Fascism in and of itself doesn't preclude decentralization (the personal ideal of the Nietzschean Ubermensch is in of itself pretty individualistic), but that's neither here nor there. The argument that al-Qaeda has decentralized from its pre-9/11 is one that's often made in media reports without getting into what all that entails. Because Mark clearly doesn't understand that, I'll explain it: bin Laden (who Mark assured us was dead until October 2004), al-Zawahiri, and the rest of the senior leadership cannot mastermind world events SPECTRE-style to the extent that they were able to pre-9/11 because of security concerns and hence have given local commanders like Zarqawi or his successor Abu Ayyub al-Masri far greater leeway in their day-to-day operations. A lot of the material that one encounters online is very much the result of a central propaganda operation, as can be seen from the fact that so many sites are "on message" all the time and to attribute all of this to individuals sells short the very real and very dangerous infrastructure that is actually in place. Most of the recent al-Qaeda videos released by their production company al-Sahab for instance, make use of modern techniques like the use of teleprompters, digital editing, and blue screening. It may not be Triumph of the Will, but it sure as hell is a lot better organized than the blogosphere or the Star Trek fandom.

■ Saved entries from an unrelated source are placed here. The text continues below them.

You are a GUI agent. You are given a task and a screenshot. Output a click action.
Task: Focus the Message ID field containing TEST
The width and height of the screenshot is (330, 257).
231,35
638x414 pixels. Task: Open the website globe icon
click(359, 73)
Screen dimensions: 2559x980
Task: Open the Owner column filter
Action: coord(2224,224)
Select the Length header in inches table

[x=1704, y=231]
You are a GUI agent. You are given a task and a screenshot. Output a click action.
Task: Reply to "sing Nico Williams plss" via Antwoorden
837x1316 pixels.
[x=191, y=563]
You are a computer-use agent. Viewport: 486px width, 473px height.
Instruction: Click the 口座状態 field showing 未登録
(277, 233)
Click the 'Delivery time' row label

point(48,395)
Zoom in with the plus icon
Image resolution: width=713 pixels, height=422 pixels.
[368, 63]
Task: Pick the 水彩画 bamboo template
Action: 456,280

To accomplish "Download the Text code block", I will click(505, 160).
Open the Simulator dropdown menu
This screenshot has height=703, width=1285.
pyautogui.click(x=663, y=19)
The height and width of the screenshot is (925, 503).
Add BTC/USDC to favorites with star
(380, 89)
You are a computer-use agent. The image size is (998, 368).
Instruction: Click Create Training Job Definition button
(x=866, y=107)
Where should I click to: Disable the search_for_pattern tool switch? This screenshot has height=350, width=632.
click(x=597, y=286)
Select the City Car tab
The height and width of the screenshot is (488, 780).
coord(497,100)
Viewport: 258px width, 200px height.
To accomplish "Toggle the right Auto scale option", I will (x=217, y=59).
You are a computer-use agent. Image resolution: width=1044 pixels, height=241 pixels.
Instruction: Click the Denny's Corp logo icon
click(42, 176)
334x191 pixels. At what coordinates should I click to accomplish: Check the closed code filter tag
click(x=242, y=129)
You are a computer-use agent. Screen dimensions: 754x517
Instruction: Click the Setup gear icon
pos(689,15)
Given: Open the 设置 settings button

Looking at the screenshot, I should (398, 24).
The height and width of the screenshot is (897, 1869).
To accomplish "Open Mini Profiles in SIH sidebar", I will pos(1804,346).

But back to the original topic of World War 2, the reason the example is cited by conservatives is that it was the last time that the West encountered an existential threat in a "hot" war and decisively defeated it. An existential threat was also defeated during the Cold War, but the sad fact is that far too many people didn't regard it as such at the time and still don't, so World War 2 is the only that works as a universally agreed upon narrative. Moreover, that narrative serves as a kind of creation myth for our current international order and as such those who invoke it should probably be lauded for trying to return as clearly as possible to the first principles of our current international system in order to defend it. It is certainly infinitely preferable to the constant comparison made of Iraq to Vietnam (which for some reason elicits no international condemnation from the same quarters that find "Islamo-fascists" so reprehensible? I wonder why ...) that relies in large part on parochialism, hagiographic counter-culture nostalgia, and an abject lack of concern for the hundreds of thousands who died in Southeast Asia as a result of the success of the US anti-war movement to the point that those who continue to cite it as a rallying cry are so eager to repeat the experience in the Middle East.